Where is no doubt that a crisp, modern, flat display has been a blessing for our eyes, not to mention the space in our homes, schools, and offices. But if you’re a retro enthusiast and you have old video games or movies from the last century, then you may want to go the whole hog and grab yourself a cathode-ray tube (CRT) television instead.
That’s exactly what Mairon Wolniewicz has done, creating a media server based around a Raspberry Pi computer that outputs to an old Sony Trinitron CRT he picked up following months of searching. As it happens, these TVs were created in the Sony UK Technology Centre factory in Pencoed, south Wales, where Raspberry Pi is produced today, but Mairon was simply after a quality television set.
“I saw these were the best ever CRTs and one appeared out of nowhere with a built-in VCR,” he says. “The seller didn’t know if the VCR was working, but I wasn’t bothered because my idea was to remove the mechanical parts that occupied the VCR space and use it to store the cables, power supply, and Raspberry Pi.”

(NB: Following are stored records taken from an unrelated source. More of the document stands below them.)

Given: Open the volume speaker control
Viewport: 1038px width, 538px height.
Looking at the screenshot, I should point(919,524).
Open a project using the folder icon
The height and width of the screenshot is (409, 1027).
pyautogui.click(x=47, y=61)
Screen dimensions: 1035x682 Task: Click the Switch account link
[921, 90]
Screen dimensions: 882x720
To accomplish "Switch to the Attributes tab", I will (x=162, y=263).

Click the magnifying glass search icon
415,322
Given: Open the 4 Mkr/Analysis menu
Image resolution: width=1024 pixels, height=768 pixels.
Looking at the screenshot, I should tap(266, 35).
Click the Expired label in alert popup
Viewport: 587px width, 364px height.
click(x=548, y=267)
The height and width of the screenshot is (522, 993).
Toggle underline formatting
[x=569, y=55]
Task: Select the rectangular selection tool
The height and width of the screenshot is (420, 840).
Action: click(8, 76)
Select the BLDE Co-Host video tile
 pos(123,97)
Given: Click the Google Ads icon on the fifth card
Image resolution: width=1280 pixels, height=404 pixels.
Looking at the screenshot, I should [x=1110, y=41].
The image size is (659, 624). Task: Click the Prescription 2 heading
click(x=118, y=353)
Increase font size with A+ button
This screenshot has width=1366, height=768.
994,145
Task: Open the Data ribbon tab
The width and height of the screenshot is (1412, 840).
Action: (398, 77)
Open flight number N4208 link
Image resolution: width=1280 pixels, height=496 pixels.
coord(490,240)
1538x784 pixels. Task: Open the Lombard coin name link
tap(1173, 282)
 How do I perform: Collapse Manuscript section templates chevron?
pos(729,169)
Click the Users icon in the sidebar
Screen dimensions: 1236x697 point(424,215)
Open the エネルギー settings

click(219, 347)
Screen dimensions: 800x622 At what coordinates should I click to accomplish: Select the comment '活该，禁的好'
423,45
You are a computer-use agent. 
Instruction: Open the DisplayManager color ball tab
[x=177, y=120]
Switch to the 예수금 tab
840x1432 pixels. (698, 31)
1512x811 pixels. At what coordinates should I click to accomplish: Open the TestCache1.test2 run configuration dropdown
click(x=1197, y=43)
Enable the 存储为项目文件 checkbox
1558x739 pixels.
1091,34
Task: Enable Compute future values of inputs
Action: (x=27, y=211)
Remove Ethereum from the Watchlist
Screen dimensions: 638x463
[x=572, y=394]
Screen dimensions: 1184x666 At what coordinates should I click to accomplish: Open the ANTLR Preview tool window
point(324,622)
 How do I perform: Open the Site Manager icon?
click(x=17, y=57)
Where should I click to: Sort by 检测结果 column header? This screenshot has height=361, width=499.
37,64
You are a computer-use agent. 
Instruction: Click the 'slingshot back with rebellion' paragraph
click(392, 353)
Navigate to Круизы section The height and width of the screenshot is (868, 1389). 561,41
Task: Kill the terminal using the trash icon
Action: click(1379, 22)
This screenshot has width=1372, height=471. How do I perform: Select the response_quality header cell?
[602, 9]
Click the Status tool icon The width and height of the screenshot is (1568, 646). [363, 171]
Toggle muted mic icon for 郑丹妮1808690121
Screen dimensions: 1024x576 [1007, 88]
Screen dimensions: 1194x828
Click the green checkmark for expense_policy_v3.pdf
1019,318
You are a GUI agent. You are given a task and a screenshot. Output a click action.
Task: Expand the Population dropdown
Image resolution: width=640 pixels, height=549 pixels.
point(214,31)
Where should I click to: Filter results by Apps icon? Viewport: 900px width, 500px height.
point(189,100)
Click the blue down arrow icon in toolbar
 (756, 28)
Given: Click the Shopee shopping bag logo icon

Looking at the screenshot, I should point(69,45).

In that sense, he had a bold plan. “Since the television only had composite and RF video inputs, I considered connecting the internal wirings of the A/V plug – the ones on the front of the TV – into a Raspberry Pi RCA cable. It would involve cutting out the RCA connectors and soldering the wires directly to the TV,” he adds. But then curiosity got the better of him and he bought a copy of Shrek on VHS. To his surprise, it worked!
He then resolved to revise his project, deciding, as a lover of retro, that he simply couldn’t scrap the VCR element of the TV. Instead, he opted to place the Raspberry Pi 4 computer into a case that he clipped on to the grid at the back of the TV. He admits it’s not the most elegant of solutions (“the composite inputs are on the front of the TV,” he laments), but his retro media player could still make use of the CRT display.
So what has motivated him to do this? “Well, I’ve been spending a lot of time learning how to paint by watching videos by Bob Ross [an American painter and TV host who died in 1995], and I thought it would be cool to just let videos like these play in a loop on a small screen in my room,” he explains. “Soon, I was also looking to add other functions. My Raspberry Pi came with SNES controllers, so playing games was inevitable.”
Play it again
This is when the project took off. The setup was straightforward (videos and games are stored on a USB stick and video output is via a P3/RCA connector), but Mairon’s retro media system has a custom GUI resembling a VCR interface – complete with white text on a blue background.
“I thought it would be cool to have a GUI where I’d choose what I wanted to do with my media player, and I thought the VCR look would match nicely,” he says. This was accomplished using Qt QML, a declarative language for designing user interfaces. “C++ was used for file reading and to launch Linux commands,” he adds.
Most of Mairon’s time has been spent tweaking Raspberry Pi configuration files. “It will run fine with composite output, on the desired resolution with legible font and without overscan,” he says. Indeed, the system is configured to output video to 480i, and it’s set up to correctly run music and games.
It’s navigated using the up/down arrow and ENTER keys on a keyboard, with the BACKSPACE key for returning to a previous menu. “I’d like the GUI to support gamepads, and I’d also like to integrate a personal assistant,” he says. “Sure, it’s not even close to retro, but wouldn’t it be cool to request your TV to play a season of an old show when you lie down on your bed?”